EXTRACTED MATERIAL
--- START ---

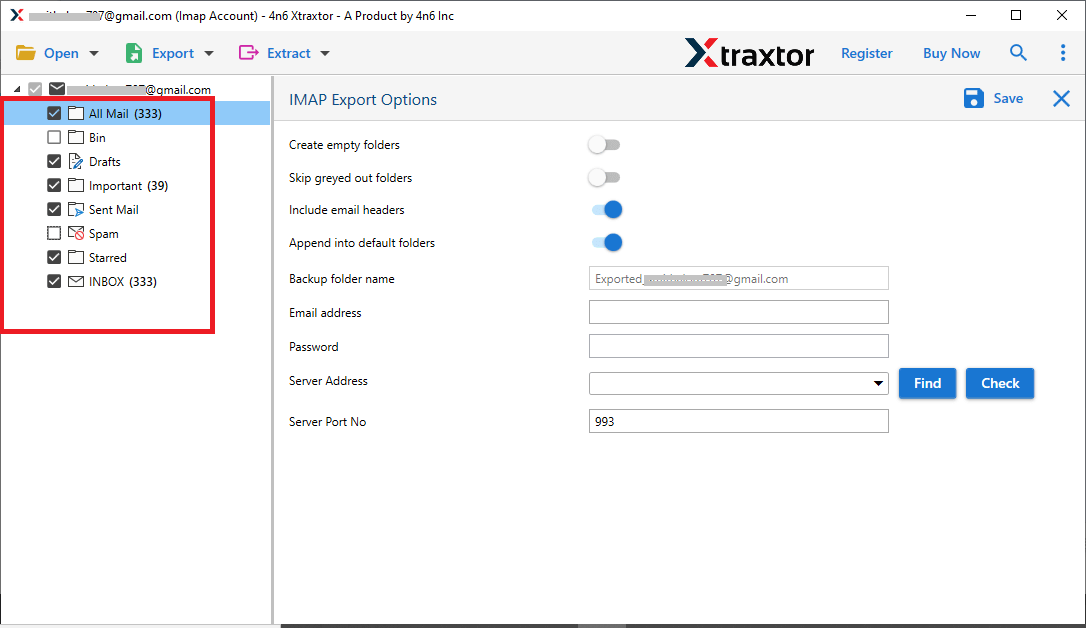This screenshot has height=628, width=1086.
Task: Open a mailbox using the Open folder icon
Action: pyautogui.click(x=27, y=52)
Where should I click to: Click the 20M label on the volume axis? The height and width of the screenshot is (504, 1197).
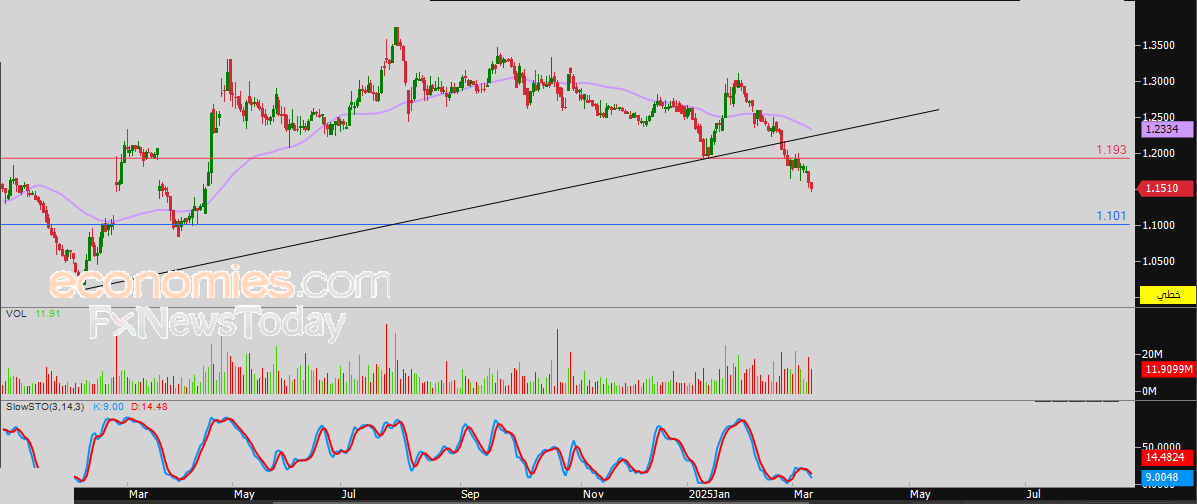coord(1153,354)
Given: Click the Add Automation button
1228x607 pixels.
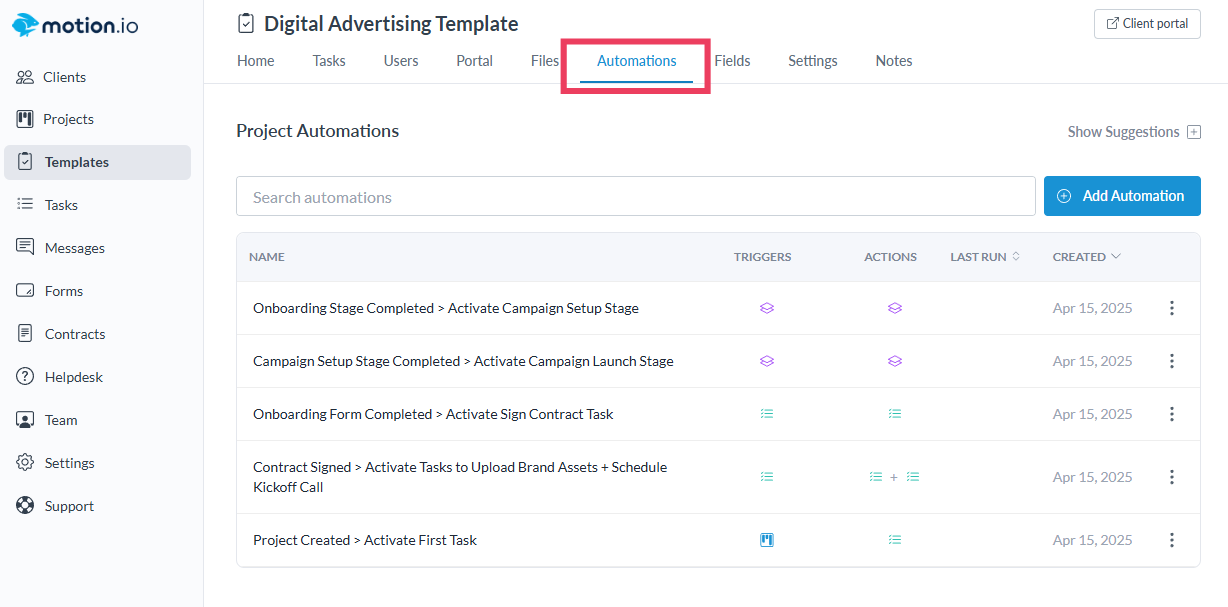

--- END ---

YOUR TASK
Take the line containing "Where should I" as the first and the last line of the records as the end. Print every line in that span exactly, leaving out pictures.

FINISHED TASK
Where should I click to: Click the 20M label on the volume axis? The height and width of the screenshot is (504, 1197).
coord(1153,354)
Given: Click the Add Automation button
1228x607 pixels.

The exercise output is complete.